- Aim of the task
Each line of the data has to be transcribed exactly.
*** Opening of Information supplied ***
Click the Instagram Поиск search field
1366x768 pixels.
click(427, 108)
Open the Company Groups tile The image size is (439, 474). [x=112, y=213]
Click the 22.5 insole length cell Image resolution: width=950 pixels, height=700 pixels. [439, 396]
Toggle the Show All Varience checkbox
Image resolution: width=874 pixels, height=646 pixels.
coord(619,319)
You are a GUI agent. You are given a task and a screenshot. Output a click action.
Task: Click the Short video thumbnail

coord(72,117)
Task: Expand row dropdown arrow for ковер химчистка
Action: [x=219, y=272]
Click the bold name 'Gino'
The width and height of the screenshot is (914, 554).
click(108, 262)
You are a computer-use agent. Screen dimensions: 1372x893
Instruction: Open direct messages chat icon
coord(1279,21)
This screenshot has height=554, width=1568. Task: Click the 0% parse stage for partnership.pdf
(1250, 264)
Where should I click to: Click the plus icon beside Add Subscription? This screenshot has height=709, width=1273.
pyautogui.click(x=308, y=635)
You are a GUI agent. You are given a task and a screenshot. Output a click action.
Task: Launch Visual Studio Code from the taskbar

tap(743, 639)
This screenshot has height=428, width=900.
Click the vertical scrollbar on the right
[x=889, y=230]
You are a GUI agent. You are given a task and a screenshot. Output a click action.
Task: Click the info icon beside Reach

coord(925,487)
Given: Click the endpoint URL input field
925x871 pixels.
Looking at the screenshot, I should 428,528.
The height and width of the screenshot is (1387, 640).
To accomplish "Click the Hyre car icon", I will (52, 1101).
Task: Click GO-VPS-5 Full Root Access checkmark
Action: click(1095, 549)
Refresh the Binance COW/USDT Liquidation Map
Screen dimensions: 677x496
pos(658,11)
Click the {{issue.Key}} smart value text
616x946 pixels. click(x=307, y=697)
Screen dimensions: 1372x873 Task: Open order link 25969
*** Close of Information supplied ***
- Answer
Click the Instagram Поиск search field
1366x768 pixels.
click(427, 108)
Open the Company Groups tile The image size is (439, 474). [x=112, y=213]
Click the 22.5 insole length cell Image resolution: width=950 pixels, height=700 pixels. [439, 396]
Toggle the Show All Varience checkbox
Image resolution: width=874 pixels, height=646 pixels.
coord(619,319)
You are a GUI agent. You are given a task and a screenshot. Output a click action.
Task: Click the Short video thumbnail

coord(72,117)
Task: Expand row dropdown arrow for ковер химчистка
Action: [x=219, y=272]
Click the bold name 'Gino'
The width and height of the screenshot is (914, 554).
click(108, 262)
You are a computer-use agent. Screen dimensions: 1372x893
Instruction: Open direct messages chat icon
coord(1279,21)
This screenshot has height=554, width=1568. Task: Click the 0% parse stage for partnership.pdf
(1250, 264)
Where should I click to: Click the plus icon beside Add Subscription? This screenshot has height=709, width=1273.
pyautogui.click(x=308, y=635)
You are a GUI agent. You are given a task and a screenshot. Output a click action.
Task: Launch Visual Studio Code from the taskbar

tap(743, 639)
This screenshot has height=428, width=900.
Click the vertical scrollbar on the right
[x=889, y=230]
You are a GUI agent. You are given a task and a screenshot. Output a click action.
Task: Click the info icon beside Reach

coord(925,487)
Given: Click the endpoint URL input field
925x871 pixels.
Looking at the screenshot, I should 428,528.
The height and width of the screenshot is (1387, 640).
To accomplish "Click the Hyre car icon", I will (52, 1101).
Task: Click GO-VPS-5 Full Root Access checkmark
Action: click(1095, 549)
Refresh the Binance COW/USDT Liquidation Map
Screen dimensions: 677x496
pos(658,11)
Click the {{issue.Key}} smart value text
616x946 pixels. click(x=307, y=697)
Screen dimensions: 1372x873 Task: Open order link 25969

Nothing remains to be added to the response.